Surgical treatment is not generally recommended in pubertal and adolescent groups

Where it is indicated, in cases with persistent pain and extensive tissue deposition causing significant psychological distress, surgery may be deferred to allow an extended observation period of 2 years (or until the testicles are adult size and puberty is nearing completion).[3]​ This allows the testosterone/oestrogen ratio to reach adult proportions.

Liposuction (with or without ultrasound) is used for removal of adipose tissue with a small glandular component. Direct surgical excision is needed for more extensive or redundant tissue. Combined surgery may be appropriate.
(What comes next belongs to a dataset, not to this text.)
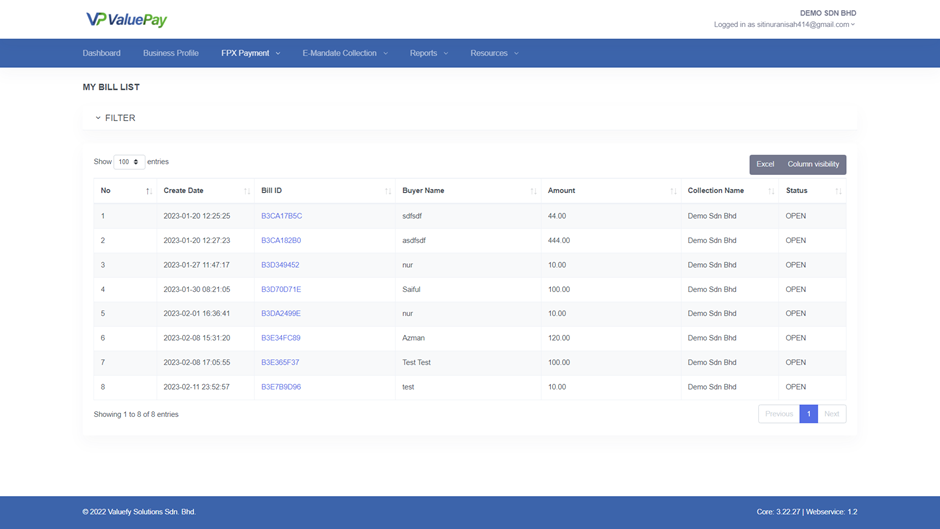Go to the Dashboard menu item
Viewport: 940px width, 529px height.
tap(101, 53)
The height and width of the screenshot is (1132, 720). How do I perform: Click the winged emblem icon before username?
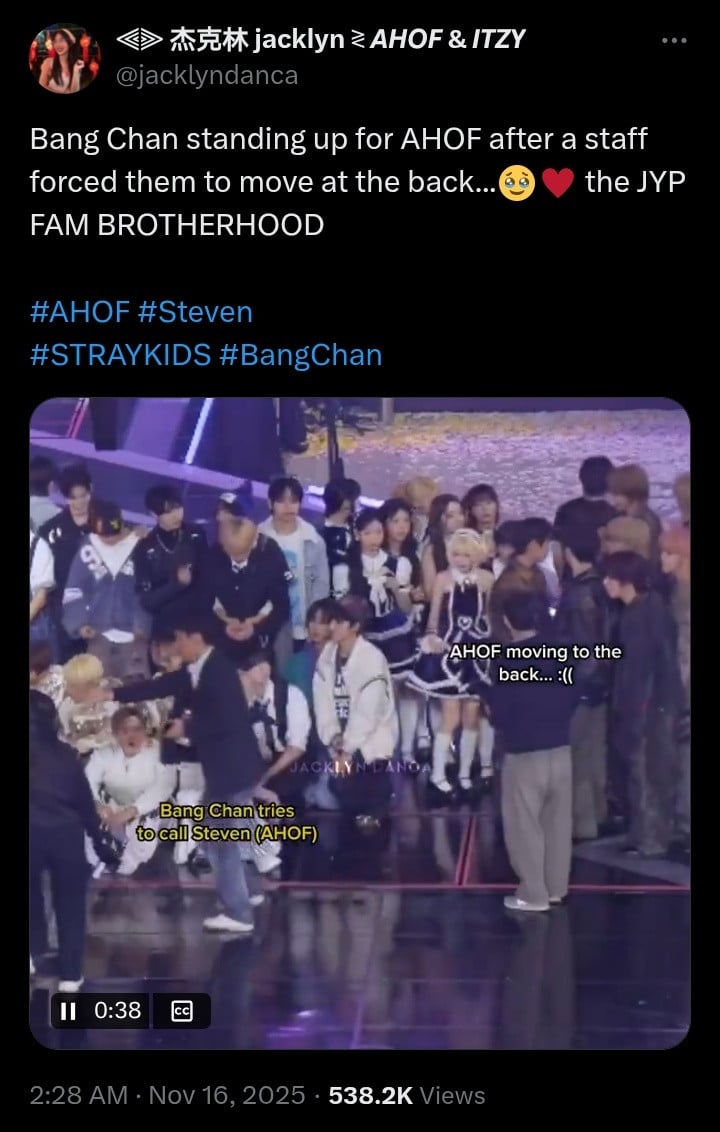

One cohort study found that surgical treatment of gynaecomastia in adolescents significantly improved quality of life, particularly in younger and overweight/obese patients and those with moderate to severe gynaecomastia.[89]

Most medical centres require pathological examination of the excised breast tissue. However, given the extremely low incidence of cancer or other abnormal pathology in adolescent males under the age of 21 years, routine histopathological examination of tissue has been questioned.[90][91]​ 

Pre-pubertal boys

Gynaecomastia should be evaluated on a case-by-case basis. A detailed history for environmental exposure should be followed by physical examination for a testicular mass, differences in sex development, or precocious puberty. Central precocious puberty is more likely to be due to a brain or pituitary tumour in boys than it is in girls.[92][93]​​​​ Other rare but possible causes of pre-pubertal gynaecomastia include renal failure, hyperthyroidism, congenital adrenal hyperplasia, and Leydig cell testicular tumour.[94][95][96][97]​​

No underlying disorder is identified in most cases, and gynaecomastia recedes or resolves if the environmental exposure is removed.[20][46]​​[98]​​​ If no cause is found, reassurance that gynaecomastia may resolve during puberty is usually the only option.

Newborn infants to 6 months of age

Gynaecomastia is considered physiological and does not require assessment or intervention.